Legislation currently being considered in Congress is aimed at allowing passengers to waive liability, setting up a "fly at your own risk" arrangement. But if disaster should strike, Bahn is unconvinced that such a waiver would hold up in court.

Some say the pending legislation is key to the suborbital space industry's future development. Tito told MSNBC.com that "this whole industry will not go anywhere without this legislation," and Newsweek quoted Allen as saying new regulations were "something you have to have in place for space tourism to become reality."

But Bahn said even the current regulatory arrangement, worked out last year by the Federal Aviation Administration's Office of Commercial Space Transportation, is good enough to keep things going. "At the FAA, they're doing their job," he said. "What's missing is the Commerce Department looking at the insurance barriers and the market incentives, and NASA working on fundamental R&D."

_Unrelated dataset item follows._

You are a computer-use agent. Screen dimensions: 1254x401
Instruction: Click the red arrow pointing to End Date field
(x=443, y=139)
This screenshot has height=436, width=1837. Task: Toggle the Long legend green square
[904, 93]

Bahn said the space agency should follow the lead of its predecessor, the National Advisory Committee for Aeronautics, and put more effort into studies that would benefit suborbital spaceflight. "They are not producing the small-scale facilities and services and research that would be useful for this industry," Bahn said. "Instead, they're closing wind tunnels."

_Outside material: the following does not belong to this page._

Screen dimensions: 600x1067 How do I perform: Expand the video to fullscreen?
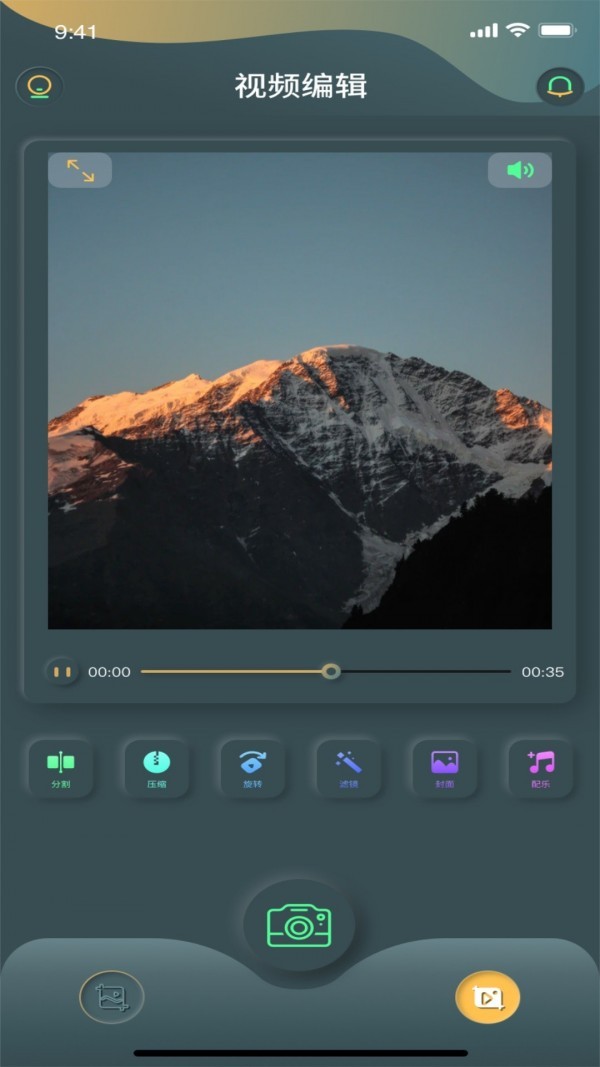[x=80, y=170]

Meanwhile, XCOR's Greason said the industry itself had a lot of growing up to do.

'"One of the things that's hard about starting a company here is how immature the industrial base is. There's a lot of stuff which we're having to go build which we'd really much rather buy," he said.

As an example, he cited pressure suits, which are currently sold for nearly $1 million each. "At $1 million a suit, I could probably find a way to do better," he said.

Right now, more than 20 teams are all working on "the fun parts" of suborbital spaceflight, Greason said. But eventually, some of those teams will come up with solutions to the not-so-fun technical problems — and start selling those solutions to each other.

"So the tip from a vertically integrated model to a more horizontal model, where different companies specialize in different pieces, is going to be a sign of the forward progress and maturity of the industry," Greason said.

Bahn agreed that the suborbital space travel industry was just in its infancy, with a huge learning curve ahead.

"This is going to be disruptive innovation, and disruptors live on small margins," he said. "If this was going to make a phenomenal return, Boeing would be doing this."